TO DO » Please print nothing but the lines from the one containing "The width and height of the screenshot is (546, 313)." to the final line below, exactly, and no pictures.

EXERCISE DATA »
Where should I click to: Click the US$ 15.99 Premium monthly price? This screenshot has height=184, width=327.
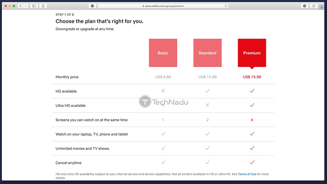pyautogui.click(x=252, y=77)
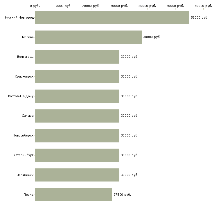Click the Челябинск bar

pyautogui.click(x=77, y=175)
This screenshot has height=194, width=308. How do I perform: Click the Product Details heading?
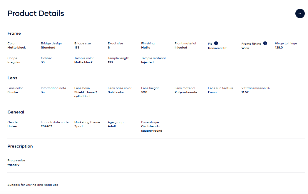(x=36, y=13)
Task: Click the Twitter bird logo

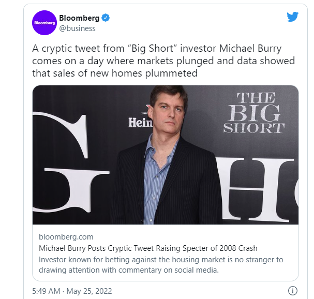Action: click(293, 17)
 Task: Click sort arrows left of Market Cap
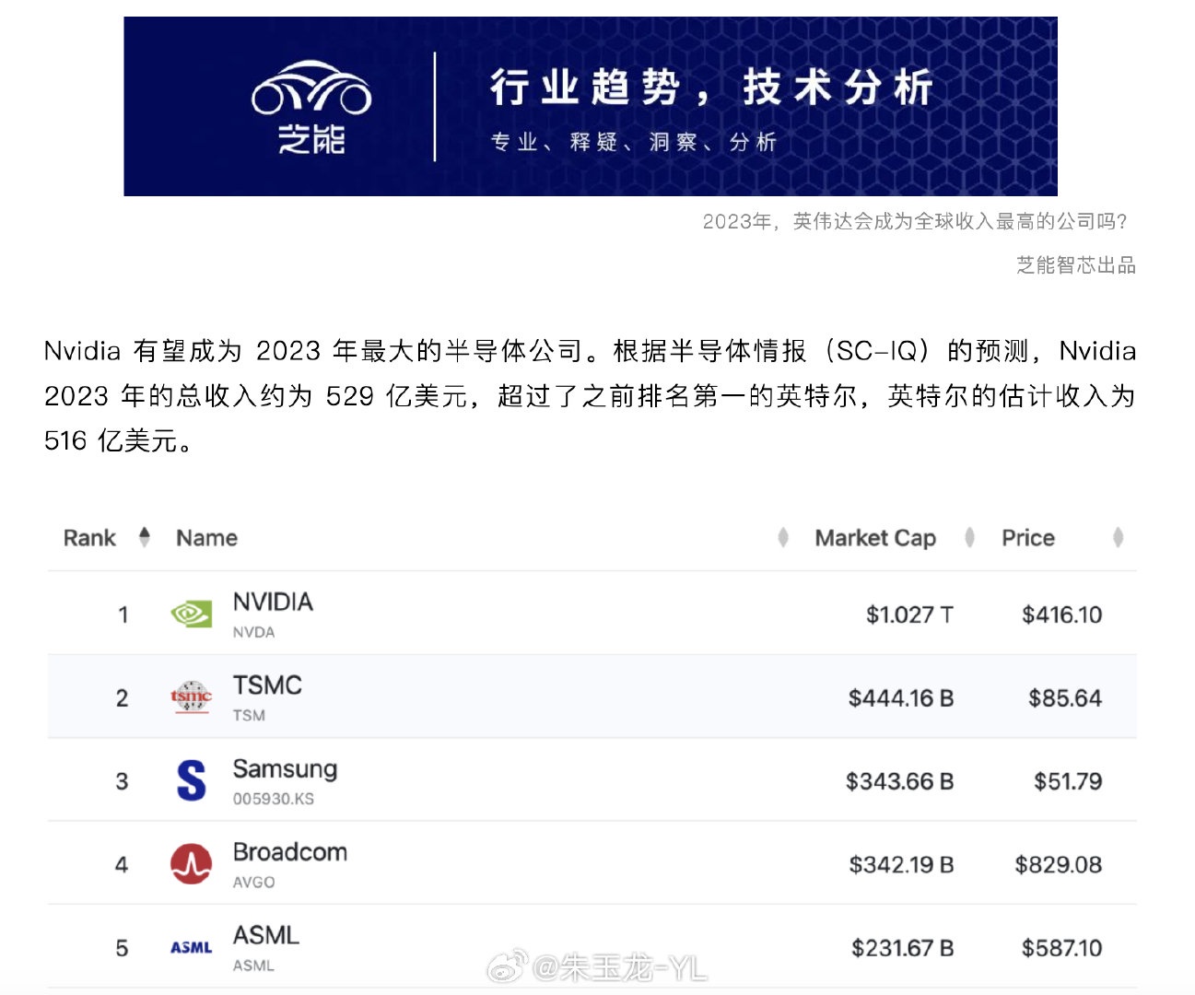pos(783,537)
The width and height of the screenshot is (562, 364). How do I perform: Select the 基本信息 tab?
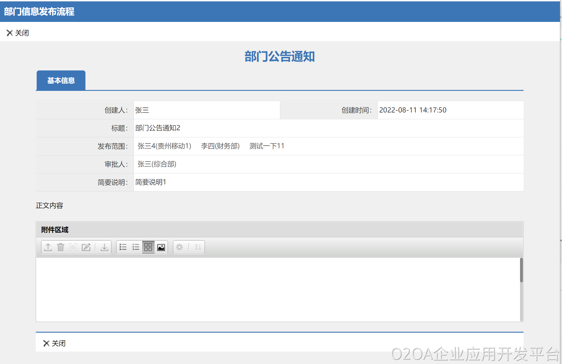(61, 80)
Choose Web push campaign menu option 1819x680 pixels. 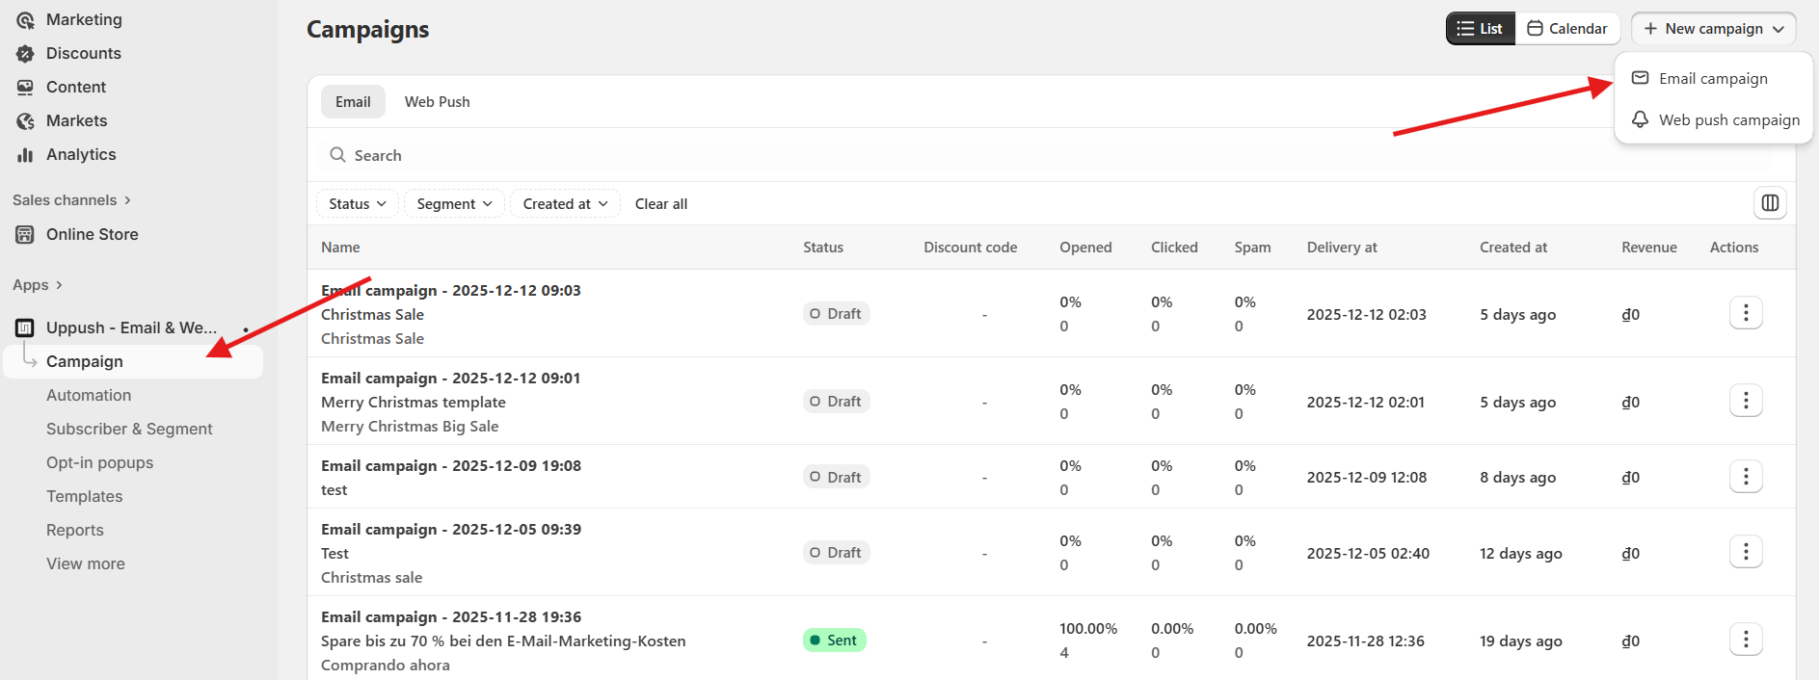1727,120
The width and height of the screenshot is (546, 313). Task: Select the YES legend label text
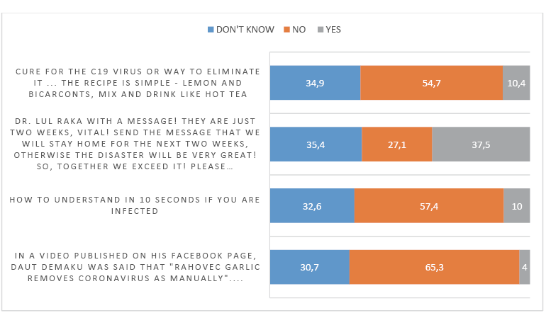[x=333, y=30]
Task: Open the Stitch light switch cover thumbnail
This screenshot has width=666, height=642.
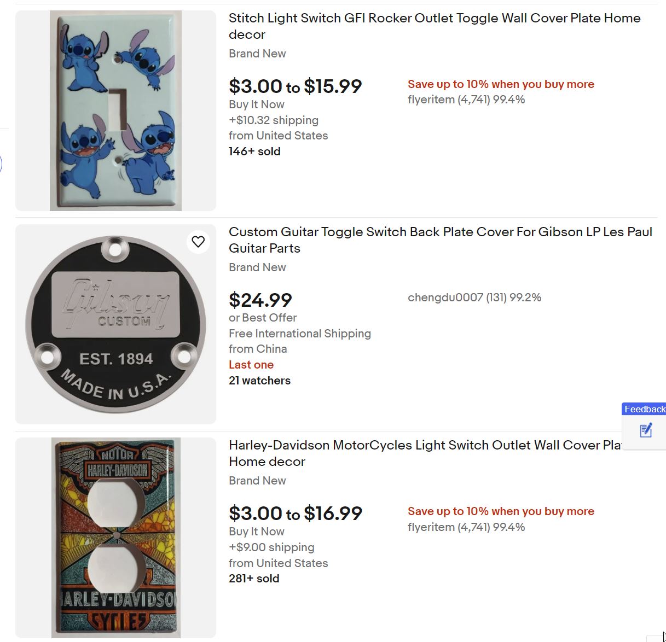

EXERCISE ANSWER »
The width and height of the screenshot is (546, 313). Task: Select the YES legend label text
[x=333, y=30]
Task: Open the Stitch light switch cover thumbnail
This screenshot has width=666, height=642.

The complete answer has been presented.